* [Study text]
·····

Before our last presidential election, President Obama stated that “Al Qaeda is on the run.”  And just recently, Al Qaeda staged a public demonstration in the country of Yemen—telling the world that Islamic terrorism is stronger than ever before.  Al Qaeda spokesmen declared that they will defeat THE CROSS, and that THE CROSS is represented by America; therefore America is their prime target.  These words, ominous as they may be in their tragic potential, did not terrorize me one bit—because I know in my heart and mind THE CROSS of Jesus Christ will never be defeated.  THE CROSS is victorious!

We are living in “perilous times”, as predicted in II Timothy 3:1.  Ever since a certain couple was ousted from a garden, there have been perilous times.  Yet a study of prophecy in light of world events indicates that peril on all fronts is ramping up to what may be a prelude to Christ’s return.  He has defeated sin and death, through His death on THE CROSS and His bodily RESURRECTION—which we Christians will celebrate this coming Sunday, just as we celebrate THE RESURRECTION every day of our lives.

This week I’ve been musing over events leading to THE RESURRECTION of our Lord Jesus Christ:  the perfidy of the crowds in Jerusalem, the travesty of evil religious leaders, the rotten political scene as exhibited in the illegal and phony trials which our Lord endured, the cruel oppression of Rome, and of course the unspeakable horrors of Jesus’ death on Calvary.

As I consider the downfall of our nation and the recent scandals which our government has largely ignored I recall how Jesus was born, lived, and died—yes, and ROSE—in the midst of a perilous, sin-ridden world characterized by evil.  Yet none of that evil could defeat Him.  Instead, His Word spread—and has flourished in many places over some two thousand years.

·····

* [Data extract]
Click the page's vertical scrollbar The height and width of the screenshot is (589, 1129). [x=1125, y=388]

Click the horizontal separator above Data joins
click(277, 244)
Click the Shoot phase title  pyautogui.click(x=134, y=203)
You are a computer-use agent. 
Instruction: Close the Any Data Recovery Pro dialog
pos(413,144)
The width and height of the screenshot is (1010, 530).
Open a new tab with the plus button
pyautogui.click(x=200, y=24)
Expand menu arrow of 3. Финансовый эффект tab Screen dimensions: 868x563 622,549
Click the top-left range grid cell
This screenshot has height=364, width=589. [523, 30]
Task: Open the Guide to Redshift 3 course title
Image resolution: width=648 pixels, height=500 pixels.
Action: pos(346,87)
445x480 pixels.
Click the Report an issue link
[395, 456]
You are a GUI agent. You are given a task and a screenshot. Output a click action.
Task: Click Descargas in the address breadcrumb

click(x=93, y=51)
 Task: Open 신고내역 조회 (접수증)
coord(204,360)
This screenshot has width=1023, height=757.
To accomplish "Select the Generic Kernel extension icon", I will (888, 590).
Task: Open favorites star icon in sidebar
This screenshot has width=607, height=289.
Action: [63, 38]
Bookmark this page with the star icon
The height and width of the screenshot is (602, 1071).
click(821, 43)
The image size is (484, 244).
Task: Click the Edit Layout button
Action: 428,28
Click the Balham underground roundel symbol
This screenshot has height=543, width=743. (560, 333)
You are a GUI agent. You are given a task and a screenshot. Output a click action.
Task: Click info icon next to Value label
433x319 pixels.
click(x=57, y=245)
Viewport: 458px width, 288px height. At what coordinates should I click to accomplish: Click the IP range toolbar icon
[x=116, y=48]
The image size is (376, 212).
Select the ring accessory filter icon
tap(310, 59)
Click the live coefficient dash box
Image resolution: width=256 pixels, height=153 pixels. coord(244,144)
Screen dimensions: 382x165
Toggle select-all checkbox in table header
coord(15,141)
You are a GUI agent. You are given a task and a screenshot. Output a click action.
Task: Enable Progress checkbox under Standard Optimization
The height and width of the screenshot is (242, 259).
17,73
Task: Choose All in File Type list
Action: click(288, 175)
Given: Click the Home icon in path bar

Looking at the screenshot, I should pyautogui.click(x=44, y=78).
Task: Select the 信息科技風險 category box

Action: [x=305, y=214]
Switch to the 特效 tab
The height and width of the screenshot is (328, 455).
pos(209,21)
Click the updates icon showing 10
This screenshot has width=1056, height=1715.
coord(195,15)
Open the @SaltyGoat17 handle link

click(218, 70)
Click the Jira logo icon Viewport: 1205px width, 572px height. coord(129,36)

·····

* [Task 1] In the essay on THE CROSS and THE RESURRECTION, which Bible verse does it say predicted "perilous times"?
* [Task 2] Please go on with the essay on THE CROSS and THE RESURRECTION, starting after its final sentence.

* [Response area 1] II Timothy 3:1

* [Response area 2]
THE CROSS, always a symbol of victory, prevails.  It will never be defeated or obliterated.  Down through history, right up to (and including) my own lifetime, many have tried:  Hitler, Stalin, myriads of angry atheists around the globe, and now Al Qaeda.  Nations will crumble and fall, as portrayed in Isaiah 40: 15:  “Behold, the nations are as a drop of a bucket, and are counted as the small dust of the balance; behold, He taketh up the isles as a very little thing.”  But THE CROSS will prevail!

Our Lord is victorious.  He is a personal God who desires the salvation of every single person.  A personal photo—just taken this very afternoon on the maternity floor of a local hospital—expresses what THE CROSS, and RESURRECTION are all about!

New Joy 2

“The thief cometh not but to steal, and kill, and to destroy; I am come that they might have life and that they might have it more abundantly.”  John 10:10

THE CROSS AND THE RESURRECTION ARE ALL ABOUT LIFE!  He is Risen!  He is Alive!  He is LIFE!